Brief 1: From the summary lines at the top of the Sherpur Chuharpur article below, list each administrative division label with its value, from country down to tehsil.
Brief 2: Rewrite the Sherpur Chuharpur article below from "- Time zone: UTC+5:30" up to and including "in 64 households.", swapping every "households" for "homes".
Brief 3: Please extend the Sherpur Chuharpur article below, picking up after its last sentence.

Excerpted passage:
★ ★ ★

- Sherpur Chuharpur Location in Uttar Pradesh, India
- Coordinates: 27°16′24″N 79°18′04″E﻿ / ﻿27.2733237°N 79.3011353°E
- Country: India
- State: Uttar Pradesh
- District: Mainpuri
- Tehsil: Bhongaon

Area
- • Total: 1.875 km^{2} (0.724 sq mi)

Population (2011)
- • Total: 626
- • Density: 334/km^{2} (865/sq mi)
- Time zone: UTC+5:30 (IST)

= Sherpur Chuharpur =

Village in Uttar Pradesh, India

Sherpur Chuharpur is a village in Bewar block of Mainpuri district, Uttar Pradesh. As of 2011, it has a population of 626, in 91 households.

== Demographics ==
As of 2011, Sherpur Chuharpur had a population of 626, in 91 households. This population was 52.7% male (330) and 47.3% female (296). The 0-6 age group numbered 101 (46 male and 55 female), or 16.1% of the total population. 143 residents were members of Scheduled Castes, or 22.8% of the total.

The 1981 census recorded Sherpur Chuharpur as having a population of 441 people, in 64 households.

★ ★ ★

Data shown:
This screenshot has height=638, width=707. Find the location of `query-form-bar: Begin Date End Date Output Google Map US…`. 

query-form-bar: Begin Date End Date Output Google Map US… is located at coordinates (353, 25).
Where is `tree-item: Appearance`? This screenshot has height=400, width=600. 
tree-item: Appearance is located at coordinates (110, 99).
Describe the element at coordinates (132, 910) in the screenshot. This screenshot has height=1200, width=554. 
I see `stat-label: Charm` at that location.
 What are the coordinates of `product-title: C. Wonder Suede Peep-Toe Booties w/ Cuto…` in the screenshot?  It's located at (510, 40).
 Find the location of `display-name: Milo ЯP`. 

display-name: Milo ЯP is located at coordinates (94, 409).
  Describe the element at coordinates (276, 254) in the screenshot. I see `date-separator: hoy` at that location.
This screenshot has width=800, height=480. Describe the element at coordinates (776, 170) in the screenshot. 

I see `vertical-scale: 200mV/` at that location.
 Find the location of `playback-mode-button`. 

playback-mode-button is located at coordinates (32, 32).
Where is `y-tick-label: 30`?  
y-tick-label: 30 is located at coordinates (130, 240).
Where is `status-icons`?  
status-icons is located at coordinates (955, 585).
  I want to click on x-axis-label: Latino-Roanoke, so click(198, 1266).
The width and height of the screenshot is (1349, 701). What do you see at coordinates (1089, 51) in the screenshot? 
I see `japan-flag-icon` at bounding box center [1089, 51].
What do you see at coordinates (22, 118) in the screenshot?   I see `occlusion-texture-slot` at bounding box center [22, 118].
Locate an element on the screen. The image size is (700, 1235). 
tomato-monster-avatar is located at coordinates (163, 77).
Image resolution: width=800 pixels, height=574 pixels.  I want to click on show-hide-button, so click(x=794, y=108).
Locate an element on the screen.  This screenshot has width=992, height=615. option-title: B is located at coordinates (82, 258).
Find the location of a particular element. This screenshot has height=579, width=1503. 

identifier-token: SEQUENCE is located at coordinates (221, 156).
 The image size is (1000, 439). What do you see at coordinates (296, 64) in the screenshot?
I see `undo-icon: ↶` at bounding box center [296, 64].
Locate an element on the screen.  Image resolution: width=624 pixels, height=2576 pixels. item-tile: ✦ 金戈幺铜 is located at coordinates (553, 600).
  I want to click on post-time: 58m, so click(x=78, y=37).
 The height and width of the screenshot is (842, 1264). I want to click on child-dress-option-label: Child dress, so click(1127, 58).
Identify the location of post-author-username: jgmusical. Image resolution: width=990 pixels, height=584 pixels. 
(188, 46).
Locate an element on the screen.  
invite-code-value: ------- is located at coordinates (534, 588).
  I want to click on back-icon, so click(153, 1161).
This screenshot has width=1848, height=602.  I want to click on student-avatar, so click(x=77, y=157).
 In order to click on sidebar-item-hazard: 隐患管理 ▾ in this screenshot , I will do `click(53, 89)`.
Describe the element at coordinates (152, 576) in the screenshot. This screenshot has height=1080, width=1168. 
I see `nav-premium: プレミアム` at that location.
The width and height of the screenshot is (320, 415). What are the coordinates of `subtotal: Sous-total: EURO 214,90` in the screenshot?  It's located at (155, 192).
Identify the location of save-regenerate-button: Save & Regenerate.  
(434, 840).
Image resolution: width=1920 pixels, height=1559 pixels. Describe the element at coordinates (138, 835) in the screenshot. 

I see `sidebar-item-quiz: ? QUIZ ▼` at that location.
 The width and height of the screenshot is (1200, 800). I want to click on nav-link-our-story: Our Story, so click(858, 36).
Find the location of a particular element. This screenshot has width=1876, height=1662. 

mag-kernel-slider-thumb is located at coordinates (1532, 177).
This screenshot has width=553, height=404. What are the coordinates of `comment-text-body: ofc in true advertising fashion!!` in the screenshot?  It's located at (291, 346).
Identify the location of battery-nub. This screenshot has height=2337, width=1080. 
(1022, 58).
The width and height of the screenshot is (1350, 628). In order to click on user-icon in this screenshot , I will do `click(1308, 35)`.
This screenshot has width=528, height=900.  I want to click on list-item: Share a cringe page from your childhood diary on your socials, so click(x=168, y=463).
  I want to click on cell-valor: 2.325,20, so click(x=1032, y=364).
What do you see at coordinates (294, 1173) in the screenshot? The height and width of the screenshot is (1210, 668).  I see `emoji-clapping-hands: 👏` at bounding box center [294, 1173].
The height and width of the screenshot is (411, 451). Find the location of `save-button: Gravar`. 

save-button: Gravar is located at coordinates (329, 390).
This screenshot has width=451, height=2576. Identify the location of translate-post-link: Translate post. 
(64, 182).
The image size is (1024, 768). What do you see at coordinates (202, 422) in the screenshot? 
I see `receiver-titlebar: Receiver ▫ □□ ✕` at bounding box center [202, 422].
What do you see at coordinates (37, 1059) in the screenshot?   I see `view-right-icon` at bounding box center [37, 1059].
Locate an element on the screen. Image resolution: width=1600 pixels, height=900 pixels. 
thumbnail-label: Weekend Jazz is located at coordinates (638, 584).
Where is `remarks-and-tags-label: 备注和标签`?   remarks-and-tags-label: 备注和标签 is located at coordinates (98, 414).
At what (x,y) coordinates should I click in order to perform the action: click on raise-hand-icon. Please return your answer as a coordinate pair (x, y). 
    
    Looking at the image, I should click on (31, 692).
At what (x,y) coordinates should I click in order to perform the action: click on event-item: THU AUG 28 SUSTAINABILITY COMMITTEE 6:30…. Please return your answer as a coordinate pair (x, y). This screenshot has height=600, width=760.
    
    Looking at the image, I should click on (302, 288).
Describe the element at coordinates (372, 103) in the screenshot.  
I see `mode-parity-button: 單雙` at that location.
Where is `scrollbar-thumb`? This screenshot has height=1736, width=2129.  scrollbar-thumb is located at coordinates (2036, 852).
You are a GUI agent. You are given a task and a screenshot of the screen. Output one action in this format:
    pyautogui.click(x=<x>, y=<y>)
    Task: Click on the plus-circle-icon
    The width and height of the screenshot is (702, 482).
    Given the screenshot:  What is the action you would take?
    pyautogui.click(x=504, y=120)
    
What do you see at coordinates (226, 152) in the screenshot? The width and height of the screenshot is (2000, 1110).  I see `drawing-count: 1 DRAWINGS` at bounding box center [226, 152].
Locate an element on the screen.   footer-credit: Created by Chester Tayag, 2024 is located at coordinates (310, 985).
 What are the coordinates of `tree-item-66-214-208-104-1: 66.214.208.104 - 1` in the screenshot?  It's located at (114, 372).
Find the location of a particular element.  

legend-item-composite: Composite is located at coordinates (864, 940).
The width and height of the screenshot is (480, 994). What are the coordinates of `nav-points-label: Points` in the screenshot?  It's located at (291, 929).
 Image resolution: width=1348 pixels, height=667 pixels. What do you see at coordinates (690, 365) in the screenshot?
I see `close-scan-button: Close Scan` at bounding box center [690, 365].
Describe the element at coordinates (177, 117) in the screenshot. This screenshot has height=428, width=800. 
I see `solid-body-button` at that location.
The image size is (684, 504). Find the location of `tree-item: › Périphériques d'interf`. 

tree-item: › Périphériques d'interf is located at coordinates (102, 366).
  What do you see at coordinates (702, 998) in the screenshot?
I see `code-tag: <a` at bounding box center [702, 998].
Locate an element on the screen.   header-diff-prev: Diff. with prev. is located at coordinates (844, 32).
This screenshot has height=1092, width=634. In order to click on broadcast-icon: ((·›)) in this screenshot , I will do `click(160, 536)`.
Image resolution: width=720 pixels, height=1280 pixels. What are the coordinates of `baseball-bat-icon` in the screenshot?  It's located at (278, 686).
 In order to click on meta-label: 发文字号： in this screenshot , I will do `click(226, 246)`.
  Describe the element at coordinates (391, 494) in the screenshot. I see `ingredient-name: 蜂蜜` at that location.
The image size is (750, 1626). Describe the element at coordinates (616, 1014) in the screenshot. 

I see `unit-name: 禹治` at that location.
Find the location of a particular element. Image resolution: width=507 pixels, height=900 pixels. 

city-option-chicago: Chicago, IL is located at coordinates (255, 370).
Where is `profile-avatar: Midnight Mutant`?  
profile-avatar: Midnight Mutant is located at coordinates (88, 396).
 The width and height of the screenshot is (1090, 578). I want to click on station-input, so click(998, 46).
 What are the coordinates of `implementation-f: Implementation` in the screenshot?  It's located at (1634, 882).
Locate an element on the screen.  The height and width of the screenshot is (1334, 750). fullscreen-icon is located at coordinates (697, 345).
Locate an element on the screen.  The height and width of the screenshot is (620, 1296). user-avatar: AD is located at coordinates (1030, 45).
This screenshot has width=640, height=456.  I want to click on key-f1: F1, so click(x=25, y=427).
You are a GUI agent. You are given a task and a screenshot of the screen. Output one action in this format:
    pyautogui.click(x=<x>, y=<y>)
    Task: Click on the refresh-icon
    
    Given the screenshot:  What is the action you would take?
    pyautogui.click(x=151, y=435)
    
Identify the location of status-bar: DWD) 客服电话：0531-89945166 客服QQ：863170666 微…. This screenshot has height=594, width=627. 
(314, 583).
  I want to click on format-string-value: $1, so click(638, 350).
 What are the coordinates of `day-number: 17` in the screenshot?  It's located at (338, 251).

★ ★ ★

Output 1: Country: India; State: Uttar Pradesh; District: Mainpuri; Tehsil: Bhongaon

Output 2:
- Time zone: UTC+5:30 (IST)

= Sherpur Chuharpur =

Village in Uttar Pradesh, India

Sherpur Chuharpur is a village in Bewar block of Mainpuri district, Uttar Pradesh. As of 2011, it has a population of 626, in 91 homes.

== Demographics ==
As of 2011, Sherpur Chuharpur had a population of 626, in 91 homes. This population was 52.7% male (330) and 47.3% female (296). The 0-6 age group numbered 101 (46 male and 55 female), or 16.1% of the total population. 143 residents were members of Scheduled Castes, or 22.8% of the total.

The 1981 census recorded Sherpur Chuharpur as having a population of 441 people, in 64 homes.

Output 3:
The 1961 census recorded Sherpur Chuharpur as comprising 3 hamlets, with a total population of 313 people (170 male and 143 female), in 63 households and 51 physical houses. The area of the village was given as 442 acres.

== Infrastructure ==
As of 2011, Sherpur Chuharpur had 1 primary school; it did not have any healthcare facilities. Drinking water was provided by hand pump; there were no public toilets. The village had a post office but no public library; there was at least some access to electricity for all purposes. Streets were made of both kachcha and pakka materials.